I like the no boil idea. I might have to give this a try.


----------



## bluewhisper

I wonder, with the baked version, what effect would skinning it with foil have?


----------



## tumbleweed1

bmaddox said:


> I like the no boil idea. I might have to give this a try.


I've tried several no boils in the house (crock pot), but never really liked any of them. This one's pretty good.


BlueWhisper said:


> I wonder, with the baked version, what effect would skinning it with foil have?


BW, the original recipe did say (& I forgot to include) that when doing in the oven at 350, to cover it with foil for just the last 15 minutes to keep it from getting too brown. I had it in the smoker & stirred it several times to get everything to mix together. there was quite a bit of oil laying in it from the cheese the first time I stirred it, but it kept getting thicker & blended together pretty nice.

TW


----------



## damascusmaker

Another item added to my list of things to try!


----------



## rp ribking

Tumbleweed, That is a awesome [email protected] recipe, I've made that many times. I would also try Les's3176 [email protected], it is awesome if you have the time. Use the search bar at the top of the page and look for the recipe.

Rp


----------



## damascusmaker

Here is my shot at this. following 1/2 of Tumbleweed1 recipe, except for adding some pulled beef from the freezer.
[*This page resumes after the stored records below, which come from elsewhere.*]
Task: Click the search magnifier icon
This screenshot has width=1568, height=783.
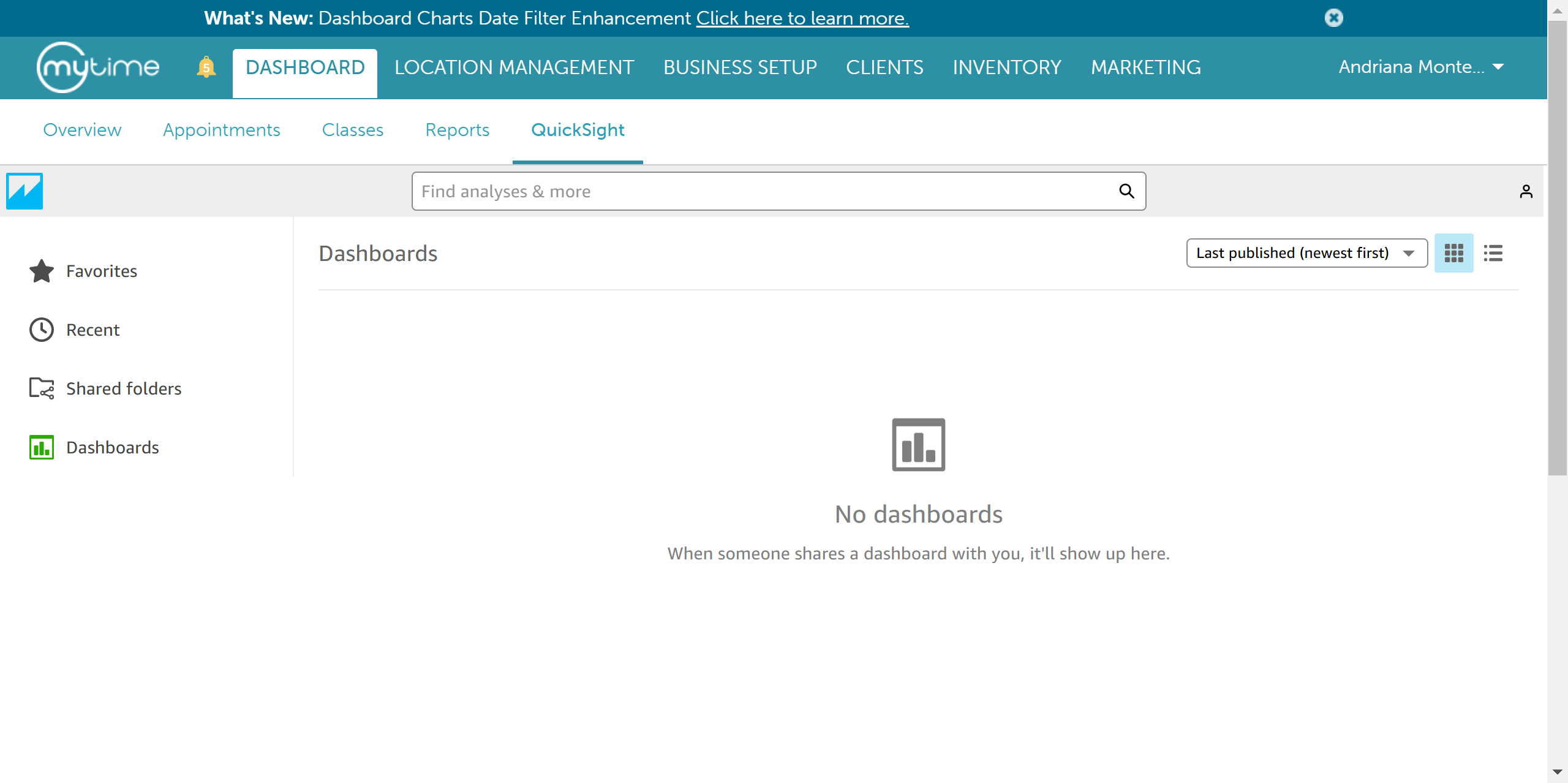Action: pos(1126,191)
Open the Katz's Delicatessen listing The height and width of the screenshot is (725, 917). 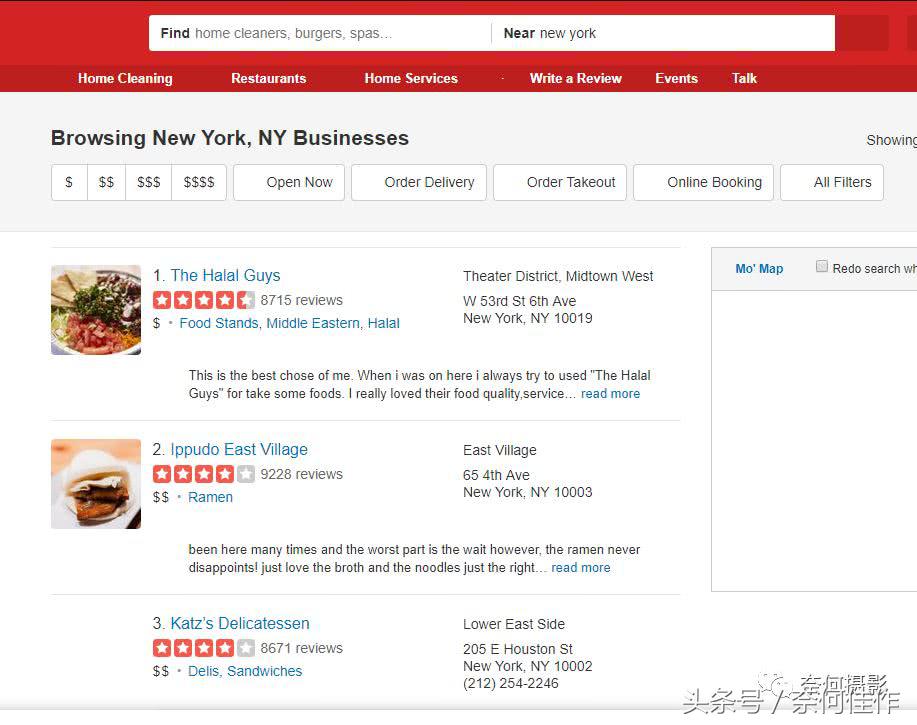240,623
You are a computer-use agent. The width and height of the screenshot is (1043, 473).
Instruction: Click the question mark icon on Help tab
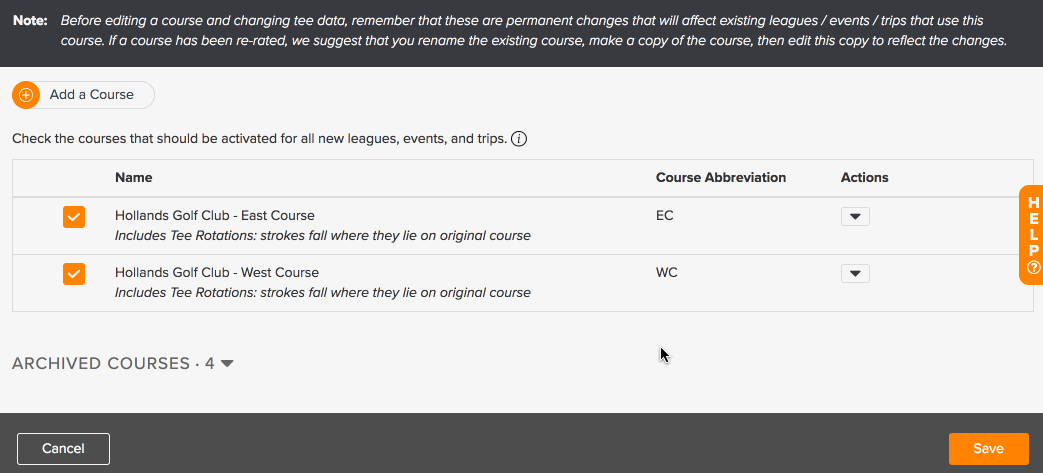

About 30 minutes in,













IMG_1058.JPG



__ damascusmaker
__ Aug 8, 2015


----------



## tumbleweed1

damascusmaker said:


> Another item added to my list of things to try!


It's definitely good!


rp RibKing said:


> Tumbleweed, That is a awesome [email protected] recipe, I've made that many times. I would also try Les's3176 [email protected], it is awesome if you have the time. Use the search bar at the top of the page and look for the recipe.
> 
> Rp


I will check it out- thanks.


damascusmaker said:


> Here is my shot at this. following 1/2 of Tumbleweed1 recipe, except for adding some pulled beef from the freezer. About 30 minutes in,
> 
> 
> 
> 
> 
> 
> 
> 
> 
> 
> 
> 
> 
> IMG_1058.JPG
> 
> 
> 
> __ damascusmaker
> __ Aug 8, 2015


How'd it work out?

TW


----------



## damascusmaker

I thought it was great. My wife didn't like it as well as I did. My smoker was running a little hot and I let it get a little over cooked. I'm still learning. Thanks for bringing this back up.


----------



## tds73

Getting ready to put this on the smoker, does anyone know about how long it will take at 250?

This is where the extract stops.